Elon tweeted that it will take another year before DOJO V1.0 will be ready. I thought that project was essential for software 2.0 and FSD. Software 2.0 will be released in about 10 weeks (as per tweet Elon) so before DOJO is operational. I thought I had a grasp of everything, but apparently not. Can someone please explain what DOJO has to do with FSD and why FSD will be released before DOJO is operational?
Supervised Learning
The "conventional" machine learning technique for prediction is
supervised learning. For the perception task, this would be:
1) Feed in a whole bunch of video/image sequences from many sources.
2) Manually label all the objects in the sequences you want to track.
3) Build an architecture that takes in all the sequences and makes a prediction on all the objects.
4) Compare those predictions with the actual labels. Use the error between prediction and truth to adjust weights in the neural net (backpropagation) with the goal to reduce the error the next round.
5) When the error rate ceases to continue reducing, basically you stop training it further, and you have your model.
6) Take the model and stick it into HW3.0 where it does the
inference step only (make predictions).
This process can be easily rate-limited. If your inference hardware relatively sucks (ahem HW 2.0/2.5) then you can't even handle a big enough model to feed in image sequences, only single images at a time (and downsampled image resolution at that).
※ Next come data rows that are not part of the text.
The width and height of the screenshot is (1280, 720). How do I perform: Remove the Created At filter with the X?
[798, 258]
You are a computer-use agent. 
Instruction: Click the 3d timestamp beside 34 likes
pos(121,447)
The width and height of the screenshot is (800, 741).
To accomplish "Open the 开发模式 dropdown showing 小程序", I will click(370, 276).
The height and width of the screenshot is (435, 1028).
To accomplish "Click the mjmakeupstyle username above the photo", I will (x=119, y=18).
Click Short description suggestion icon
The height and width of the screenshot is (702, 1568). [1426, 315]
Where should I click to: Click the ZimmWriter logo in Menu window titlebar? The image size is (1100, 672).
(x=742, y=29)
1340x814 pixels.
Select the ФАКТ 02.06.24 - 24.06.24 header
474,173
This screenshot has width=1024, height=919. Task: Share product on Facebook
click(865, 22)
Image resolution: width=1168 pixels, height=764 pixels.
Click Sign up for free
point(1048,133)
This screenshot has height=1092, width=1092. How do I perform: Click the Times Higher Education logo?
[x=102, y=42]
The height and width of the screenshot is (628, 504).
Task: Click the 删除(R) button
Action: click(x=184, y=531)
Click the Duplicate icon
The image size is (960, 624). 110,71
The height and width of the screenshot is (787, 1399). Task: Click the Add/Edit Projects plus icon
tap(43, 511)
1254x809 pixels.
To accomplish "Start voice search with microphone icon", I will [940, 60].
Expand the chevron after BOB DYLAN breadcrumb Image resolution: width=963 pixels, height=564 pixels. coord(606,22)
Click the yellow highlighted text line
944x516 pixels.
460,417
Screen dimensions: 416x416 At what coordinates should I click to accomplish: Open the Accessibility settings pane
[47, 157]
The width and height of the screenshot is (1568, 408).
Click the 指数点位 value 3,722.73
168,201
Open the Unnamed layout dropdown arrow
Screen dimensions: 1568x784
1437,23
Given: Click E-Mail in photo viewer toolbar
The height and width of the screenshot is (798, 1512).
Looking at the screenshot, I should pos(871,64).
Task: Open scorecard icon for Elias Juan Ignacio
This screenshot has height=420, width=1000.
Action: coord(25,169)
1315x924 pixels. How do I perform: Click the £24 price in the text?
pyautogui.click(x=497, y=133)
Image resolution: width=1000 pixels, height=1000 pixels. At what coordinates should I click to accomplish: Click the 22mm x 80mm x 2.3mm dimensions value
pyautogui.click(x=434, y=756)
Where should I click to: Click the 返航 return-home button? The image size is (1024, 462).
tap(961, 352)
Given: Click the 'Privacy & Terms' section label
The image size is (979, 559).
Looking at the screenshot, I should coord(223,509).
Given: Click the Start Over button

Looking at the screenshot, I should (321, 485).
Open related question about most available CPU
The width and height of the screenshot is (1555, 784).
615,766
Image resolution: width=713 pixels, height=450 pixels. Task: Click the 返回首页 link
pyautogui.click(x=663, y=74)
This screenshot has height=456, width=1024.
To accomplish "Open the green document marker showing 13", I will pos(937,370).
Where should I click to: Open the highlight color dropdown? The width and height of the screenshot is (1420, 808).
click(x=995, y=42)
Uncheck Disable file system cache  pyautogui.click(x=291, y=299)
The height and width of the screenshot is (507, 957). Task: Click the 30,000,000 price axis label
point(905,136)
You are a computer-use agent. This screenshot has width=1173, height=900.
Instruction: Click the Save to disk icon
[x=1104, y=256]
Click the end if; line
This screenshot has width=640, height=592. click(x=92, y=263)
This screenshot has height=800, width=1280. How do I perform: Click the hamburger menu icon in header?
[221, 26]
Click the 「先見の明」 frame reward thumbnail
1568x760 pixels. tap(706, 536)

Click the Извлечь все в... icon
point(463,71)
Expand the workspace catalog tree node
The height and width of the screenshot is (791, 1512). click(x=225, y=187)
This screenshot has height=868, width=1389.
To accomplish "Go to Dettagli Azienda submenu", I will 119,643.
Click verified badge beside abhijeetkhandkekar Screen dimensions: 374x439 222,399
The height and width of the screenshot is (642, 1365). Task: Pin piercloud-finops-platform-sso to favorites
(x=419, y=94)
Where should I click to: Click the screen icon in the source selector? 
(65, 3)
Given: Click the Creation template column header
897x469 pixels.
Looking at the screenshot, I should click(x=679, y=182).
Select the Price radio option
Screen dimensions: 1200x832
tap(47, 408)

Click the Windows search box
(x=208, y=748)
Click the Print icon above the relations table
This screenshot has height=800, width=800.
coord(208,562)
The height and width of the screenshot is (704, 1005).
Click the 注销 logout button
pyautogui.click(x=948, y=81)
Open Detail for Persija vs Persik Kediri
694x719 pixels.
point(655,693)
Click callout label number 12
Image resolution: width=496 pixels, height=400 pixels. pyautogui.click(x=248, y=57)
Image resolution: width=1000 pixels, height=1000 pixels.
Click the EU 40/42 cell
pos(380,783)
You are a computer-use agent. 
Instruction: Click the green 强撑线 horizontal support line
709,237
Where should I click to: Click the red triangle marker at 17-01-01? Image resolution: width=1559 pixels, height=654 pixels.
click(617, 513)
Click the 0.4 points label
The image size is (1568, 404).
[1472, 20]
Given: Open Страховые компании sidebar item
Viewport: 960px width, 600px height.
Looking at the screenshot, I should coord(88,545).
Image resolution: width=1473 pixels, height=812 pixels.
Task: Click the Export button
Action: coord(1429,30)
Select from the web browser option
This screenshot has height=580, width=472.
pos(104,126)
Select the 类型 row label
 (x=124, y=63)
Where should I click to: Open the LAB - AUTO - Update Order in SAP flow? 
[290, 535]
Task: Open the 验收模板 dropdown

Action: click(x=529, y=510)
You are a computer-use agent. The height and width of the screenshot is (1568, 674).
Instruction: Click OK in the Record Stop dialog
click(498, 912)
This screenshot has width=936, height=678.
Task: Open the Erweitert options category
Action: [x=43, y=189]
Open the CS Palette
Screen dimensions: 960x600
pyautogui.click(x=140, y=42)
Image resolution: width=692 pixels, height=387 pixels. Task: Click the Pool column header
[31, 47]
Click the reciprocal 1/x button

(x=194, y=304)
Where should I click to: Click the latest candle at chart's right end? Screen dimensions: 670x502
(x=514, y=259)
So the model architecture you can use is limited.
So now Tesla has HW 3.0 running, great so what's the next rate-limiter? Well it could be the amount of compute training capacity, but I haven't read anywhere that this is the case. But the big limiter is
manually labeling all the data. This is literally hiring people to go through data sequences and labeling objects (e.g. draw the ROI (region of interest) around it, selecting what type of object it is). Imagine how much data Tesla can pull, but then it all has to be labeled! Just does not scale.
It sounds like Tesla was labeling each image individually. For some key event over a few seconds, they have to keep labeling new image. Obviously this is quite monotonous and takes a lot of time.
With "4D" psuedo lidar, I am guessing they are using one NNet to output some processed version of the video sequence (psuedo lidar) so that objects have
permanence (it is known that an objects in one frame is the same object that was there earlier). So now labelers can label objects just once per video sequence.
This will probably 10x the speed of labeling data. So now Tesla has updated the architecture (#3) to input video sequences instead of single images, and they can have more labeled data more quickly to train it. So the accuracy of the models should improve a good mount. Great!
But that is not a long term solution. With more and more cars on the road, Tesla's need to label the data is not going to happen with people manually labeling. Does not scale.
Semi-supervised Learning
Instead, Tesla wants to attempt to do
semi-supervised / self supervised learning. This means Tesla uses the data itself to create the labels.
Want to avoid having people label data? Just use drivers' actually driving behaviors. This means you could have the same video sequences input, and the output of the entire model architecture is the what acceleration and turning the car should do. The labels are the
actual drivers acceleration / velocity and turning. Tesla has those. There is no manual labeling needed!
This is what is known and end-to-end deep learning. Note I speculated that Tesla would eventually go down this road 3 years ago:
[Speculation] Tesla going to use End-to-End Deep Learning to Control Vehicles
The issues are that the model is essentially a combination of modules (perception, planning, etc...) and there is no direct training on the specific modules. There is no image labels, no curb / intersection labels. Just the final output.
So this means not only are the models big, but the training is difficult because learning all the essential components indirectly from driving behavior is less efficient - but there is much more data for it.
So Dojo is needed. It will be able to process all the self-labeled data (which Tesla has in spades) but needs massive compute in order to train such a complex system.
I don't know of a bigger training system in the world that would need to input so much data.
Opinions
Will it work? I think so, long term. If Tesla had Dojo running today, I don't think they would be ready to make it work well. I really think Tesla needs to have all the modules of the eventual end to end system in a very good state first (which they can do via supervised learning). Then Dojo can leverage those "good" models and make them great. If you literally started running the unsupervised model from scratch (literally random weights for all the neural nets) I think it's ability to converge on a great solution would be compromised.
I think this is a great approach long term. I think Tesla can learn a model that can work as well as what cameras will allow.
Now, I have no idea what the final size of such a model will be, and what hardware will be required to run inference on it. It may be more than HW 3.0. I'm not sure Tesla knows either.